Nicholas Shaxson’s excellent book Treasure Islands suggests that Transparency International’scorruption perceptions index has things the wrong way round: we should rank countries on banking secrecy, not graft. The real economic issue is that rich nations harbour ill-gotten spoils, not that Charles Taylor foists himself on Liberia.

18. Just give them the f-ing money, as Bob Geldof sort-of said. Daily Mail readers seem to think that the world has already given enough aid, but in reality an enormous amount remains to be done, as should be clear from points 1 and 9. More aid should be in the form grants rather than loans. Cash transfers are the best way of delivering some help. For example the British Department for International Development works with Unicef and the Kenyan Government in Korogocho, Nairobi, to improve the lives of orphans and vulnerable children through a cash transfer scheme which gives very poor families 3000 Kenyan shillings (about £25) every two months for help with basic household expenses. It cuts out the middleman and it’s been proven through robust testing to reduce poverty, hunger and inequality.

19. Rich countries don’t spend much on aid. The amount officially spent on each poor person globally is US$20 a year, according to the World Bank. The amount has doubled in the last decade following a dip in the late 1990s. But several opinion polls show that rich country inhabitants think they’re much more generous than they really are. Americans think that their government spends 28% of the budget on aid when it’s really about 1%. Brits are almost as bad. The result of this widespread overestimation of generosity is that many people in rich countries want to cut aid.
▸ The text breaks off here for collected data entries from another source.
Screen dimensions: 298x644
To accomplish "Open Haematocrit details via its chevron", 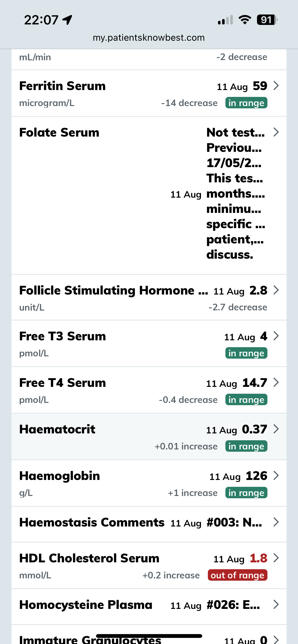I will pyautogui.click(x=276, y=429).
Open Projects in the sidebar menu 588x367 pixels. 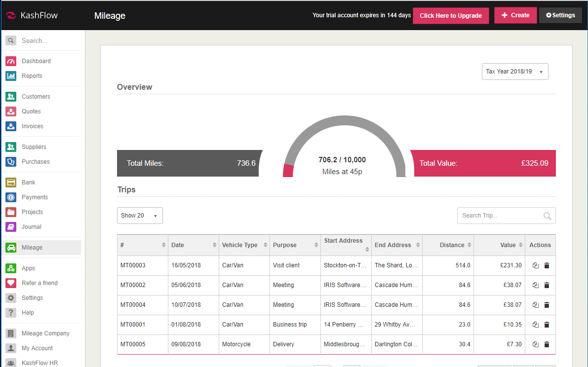(33, 212)
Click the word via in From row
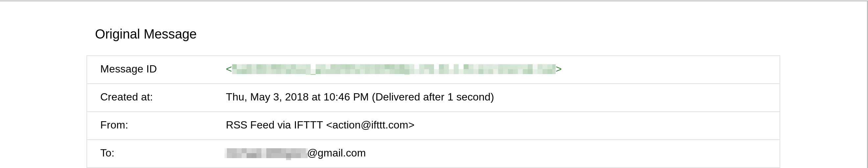868x168 pixels. [x=284, y=125]
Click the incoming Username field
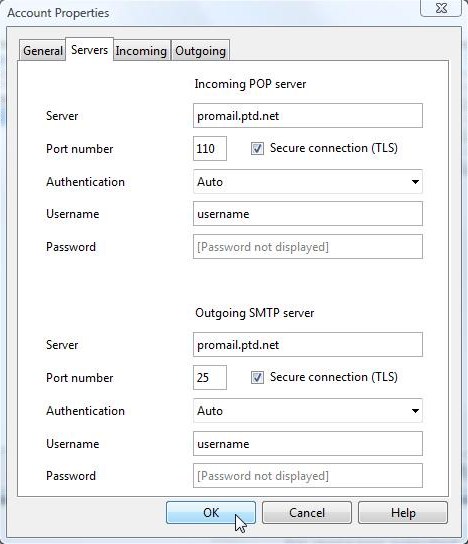This screenshot has height=544, width=468. [x=308, y=214]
20. Aid works: both developmental and humanitarian. It’s not widely known that development aid was instrumental in supporting the growth of Singapore, one of the world’s most remarkable economic success stories. The United Nations Development Programme contributed 744 technical assistants from 1950 onwards and spent US$27 million on development help. In 1960 a visiting UNDP team led by Dutchman Dr Albert Winsemius, who became a trusted adviser to Lee Kuan Yew until the 1980s, wrote a report entitled “A proposed industrialisation programme for the State of Singapore”. This document formed the basis of early development strategy. Other major aid recipients that now receive very little include Botswana, Morocco, Brazil, Mexico, Chile, Costa Rica, Peru, Thailand, Mauritius and Malaysia. Bill Gates reckons that through a combination of aid and spontaneous economic development there won’t be any very poor people left by 2035.

He calculates that 100 million deaths have been avoided since the drop in child mortality since 1980, the start of the “Child Survival Revolution” that made vaccines and oral rehydration therapy much more widespread. Total aid, $500 billion, counts money for vaccines, HIV/AIDS, family planning, and water and sanitation from all donors. That works out at US$5000  per life saved, which he rightly says is quite cheap. Hundreds of millions of people have been immunized against Polio, treated for TB and given anti-retroviral treatment for HIV/AIDS.
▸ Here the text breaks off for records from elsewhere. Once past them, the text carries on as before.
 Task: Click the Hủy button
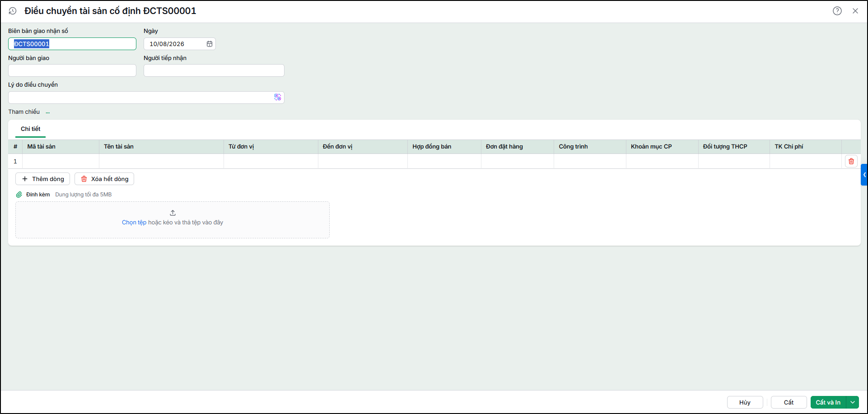[x=745, y=402]
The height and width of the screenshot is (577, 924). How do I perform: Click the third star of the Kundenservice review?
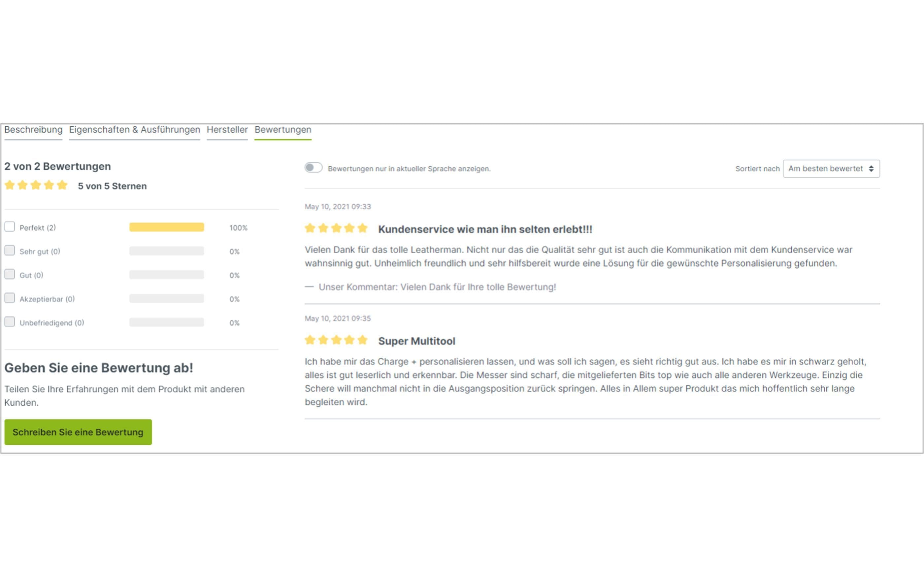336,228
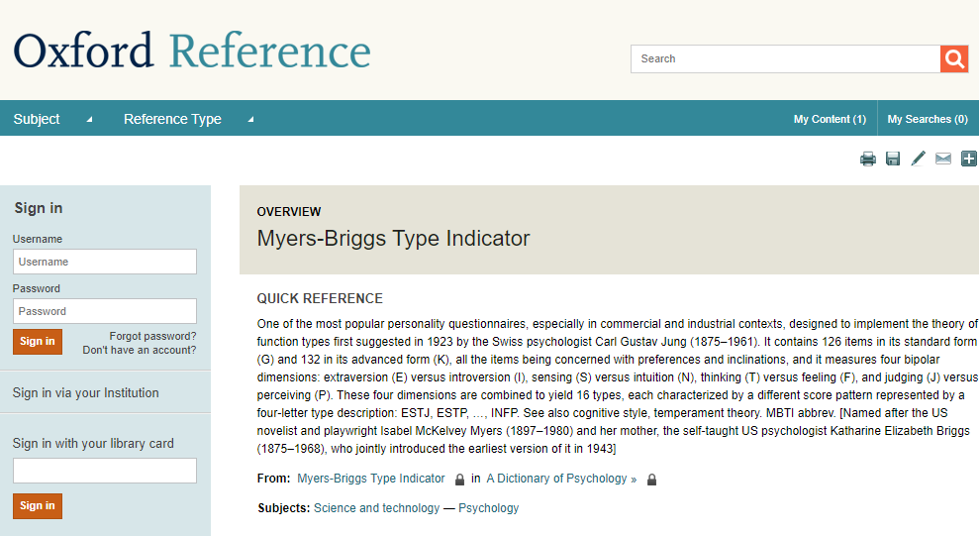The width and height of the screenshot is (980, 536).
Task: Expand the Reference Type dropdown menu
Action: [x=189, y=119]
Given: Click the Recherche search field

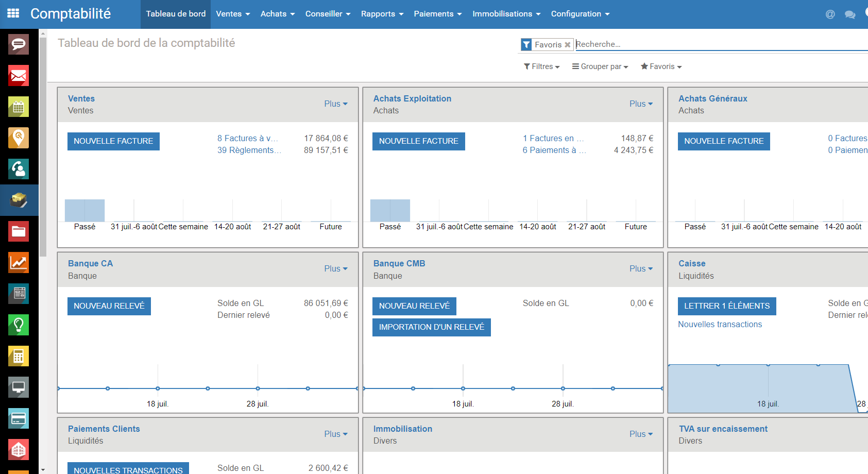Looking at the screenshot, I should pyautogui.click(x=721, y=44).
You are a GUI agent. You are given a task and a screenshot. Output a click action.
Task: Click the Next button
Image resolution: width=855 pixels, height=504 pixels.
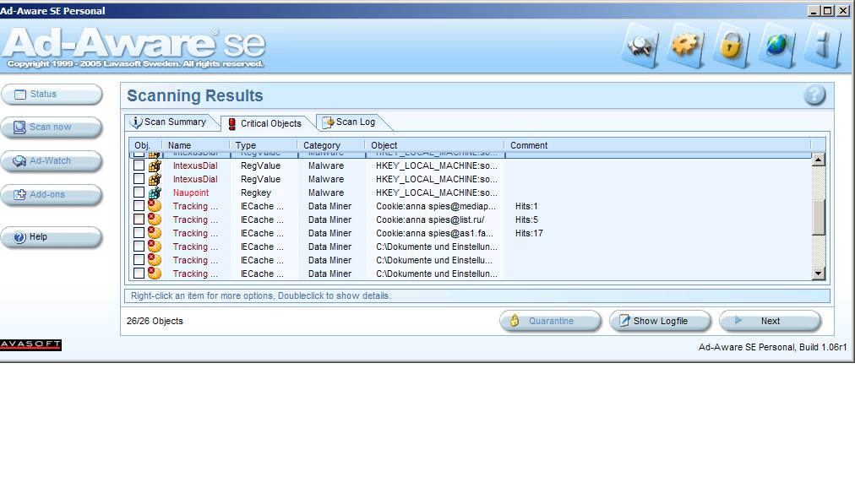click(770, 321)
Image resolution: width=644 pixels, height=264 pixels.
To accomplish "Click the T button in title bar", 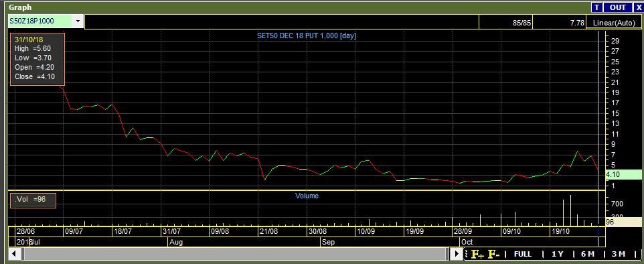I will click(x=596, y=7).
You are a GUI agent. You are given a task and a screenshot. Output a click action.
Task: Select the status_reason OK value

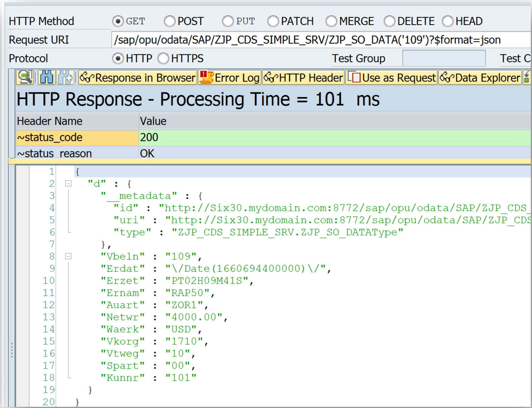pos(147,153)

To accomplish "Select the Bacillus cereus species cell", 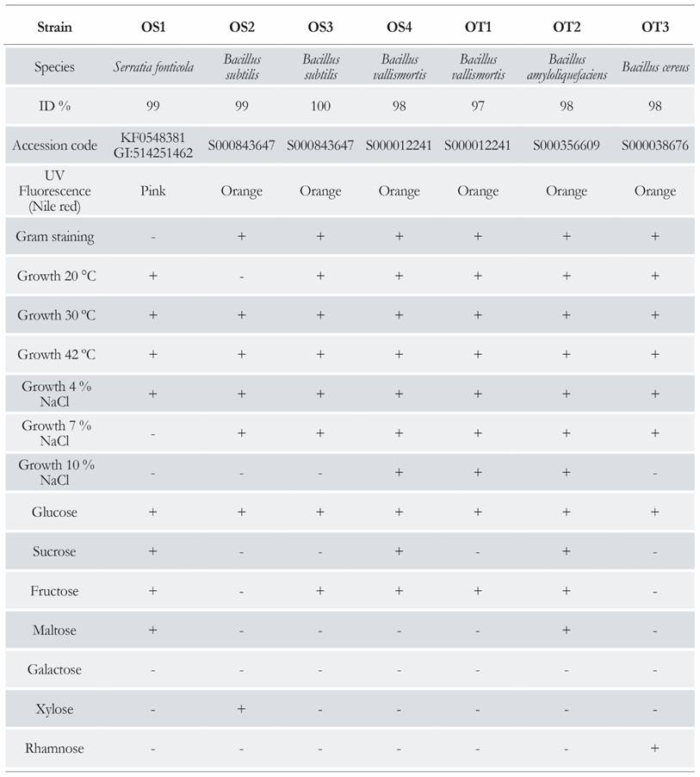I will pyautogui.click(x=655, y=67).
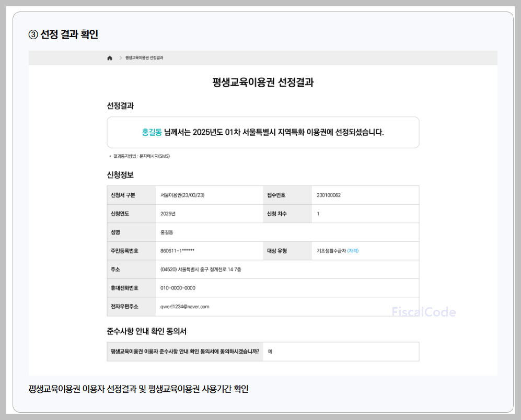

21. Charity sometimes isn’t the best way of tackling poverty.Sometimes it is. Just because a service is provided freely or from donations doesn’t mean it is better.  Often governments are better-placed to deliver assistance because they have better expertise, economies of scale and political access. Taxation places a similar burden on everyone and makes aid revenues more predictable. Sometimes, though, charities have better access and niche skills. Volunteer organisations often have a long history in certain locations and they can avoid accusations of political interference.